- [SUPPLIED PASSAGE]
***

Our results demonstrated that the low dosing of HU only induced transient DSBs, whereas the high dosing of HU was incompatible with NSC survival. Therefore, for further experimentations, we opted to use mild dosing of HU (8 mM HU, 12 h) that produced persistent DSBs (Figure 1c).

To verify whether we can establish a cellular NSC aging model with 8 mM HU treatment, a series of characterizations were performed. First, we carried out neurosphere formation assays and our results showed that the ratio of neurosphere formation was markedly reduced in the HU-treated group (Figures 2a and b), suggesting the self-renewal capacity of NSCs is significantly impaired by the treatment. Upon exposure to 1% FBS, the majority of the cells in both groups spontaneously differentiated into GFAP+ cells with typical astrocyte morphology (Figures 2c and d). A small fraction of the cells became Tuj1+ neurons with multipolarized processes. The proportion of neurons in HU-treated cells was significantly decreased (Figures 2c and d), indicating that the neuronal differentiation ability of NSCs was significantly compromised by the treatment.

***

- [DATASET EXCERPTS]
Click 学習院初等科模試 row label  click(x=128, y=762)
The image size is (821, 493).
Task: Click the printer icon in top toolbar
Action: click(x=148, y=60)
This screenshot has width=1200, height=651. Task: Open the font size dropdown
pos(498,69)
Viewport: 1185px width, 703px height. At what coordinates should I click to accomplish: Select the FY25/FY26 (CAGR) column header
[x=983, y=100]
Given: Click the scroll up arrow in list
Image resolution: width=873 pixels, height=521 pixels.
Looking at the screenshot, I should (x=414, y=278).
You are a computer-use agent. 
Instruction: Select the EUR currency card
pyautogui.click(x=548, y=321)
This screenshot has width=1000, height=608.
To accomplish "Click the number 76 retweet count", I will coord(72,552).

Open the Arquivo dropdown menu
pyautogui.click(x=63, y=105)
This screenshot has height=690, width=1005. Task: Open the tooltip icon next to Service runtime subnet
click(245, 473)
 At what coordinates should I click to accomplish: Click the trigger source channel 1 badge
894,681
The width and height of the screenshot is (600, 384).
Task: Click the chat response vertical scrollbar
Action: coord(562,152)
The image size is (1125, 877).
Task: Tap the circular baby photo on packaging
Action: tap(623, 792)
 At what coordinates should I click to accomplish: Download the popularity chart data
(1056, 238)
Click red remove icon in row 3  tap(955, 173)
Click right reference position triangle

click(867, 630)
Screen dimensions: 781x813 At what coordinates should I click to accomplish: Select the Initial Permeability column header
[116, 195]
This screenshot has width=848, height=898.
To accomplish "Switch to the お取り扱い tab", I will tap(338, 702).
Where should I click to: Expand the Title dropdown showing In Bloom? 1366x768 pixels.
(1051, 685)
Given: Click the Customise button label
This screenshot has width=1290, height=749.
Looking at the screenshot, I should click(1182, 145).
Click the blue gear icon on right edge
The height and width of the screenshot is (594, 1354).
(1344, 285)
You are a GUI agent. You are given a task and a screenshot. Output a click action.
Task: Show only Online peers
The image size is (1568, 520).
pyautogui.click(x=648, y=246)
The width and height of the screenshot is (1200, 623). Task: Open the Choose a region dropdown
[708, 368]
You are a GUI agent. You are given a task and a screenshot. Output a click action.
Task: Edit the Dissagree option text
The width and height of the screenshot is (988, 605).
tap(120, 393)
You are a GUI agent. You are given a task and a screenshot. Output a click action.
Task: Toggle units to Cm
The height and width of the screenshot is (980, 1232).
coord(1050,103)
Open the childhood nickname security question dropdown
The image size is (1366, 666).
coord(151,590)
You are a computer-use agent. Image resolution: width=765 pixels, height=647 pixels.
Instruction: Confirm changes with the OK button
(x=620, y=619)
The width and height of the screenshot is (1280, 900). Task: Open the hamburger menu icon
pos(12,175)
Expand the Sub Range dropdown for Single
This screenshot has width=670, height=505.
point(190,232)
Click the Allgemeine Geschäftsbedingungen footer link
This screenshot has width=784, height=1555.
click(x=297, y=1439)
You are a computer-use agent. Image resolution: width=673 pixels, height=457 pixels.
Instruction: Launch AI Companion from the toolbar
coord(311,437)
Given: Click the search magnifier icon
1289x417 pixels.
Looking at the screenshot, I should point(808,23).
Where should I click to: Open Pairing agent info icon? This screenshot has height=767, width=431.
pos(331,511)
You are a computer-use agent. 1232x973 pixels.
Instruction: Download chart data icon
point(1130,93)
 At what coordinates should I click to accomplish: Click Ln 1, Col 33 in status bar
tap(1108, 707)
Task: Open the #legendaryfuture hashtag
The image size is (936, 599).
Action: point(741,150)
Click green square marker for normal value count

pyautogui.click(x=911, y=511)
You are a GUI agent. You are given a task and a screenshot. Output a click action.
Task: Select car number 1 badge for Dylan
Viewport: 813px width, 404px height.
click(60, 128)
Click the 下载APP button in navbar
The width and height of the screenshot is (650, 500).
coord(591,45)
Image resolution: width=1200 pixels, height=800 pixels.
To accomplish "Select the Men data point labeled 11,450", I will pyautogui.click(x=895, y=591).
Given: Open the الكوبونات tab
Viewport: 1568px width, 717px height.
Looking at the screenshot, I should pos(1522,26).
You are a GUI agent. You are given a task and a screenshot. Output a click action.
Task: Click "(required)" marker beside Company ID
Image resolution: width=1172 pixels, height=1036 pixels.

***

- [TASKS TO COMPLETE]
**A)** In the passage on the neural stem cell aging model, what HU treatment was chosen for further experiments?
**B)** Please reproduce the passage on the neural stem cell aging model word for word, between "To verify whether" and "compromised by the treatment.", inclusive.

- [SOLUTION SET]
**A)** Mild dosing of 8 mM HU for 12 hours, which produced persistent DSBs.

**B)**
To verify whether we can establish a cellular NSC aging model with 8 mM HU treatment, a series of characterizations were performed. First, we carried out neurosphere formation assays and our results showed that the ratio of neurosphere formation was markedly reduced in the HU-treated group (Figures 2a and b), suggesting the self-renewal capacity of NSCs is significantly impaired by the treatment. Upon exposure to 1% FBS, the majority of the cells in both groups spontaneously differentiated into GFAP+ cells with typical astrocyte morphology (Figures 2c and d). A small fraction of the cells became Tuj1+ neurons with multipolarized processes. The proportion of neurons in HU-treated cells was significantly decreased (Figures 2c and d), indicating that the neuronal differentiation ability of NSCs was significantly compromised by the treatment.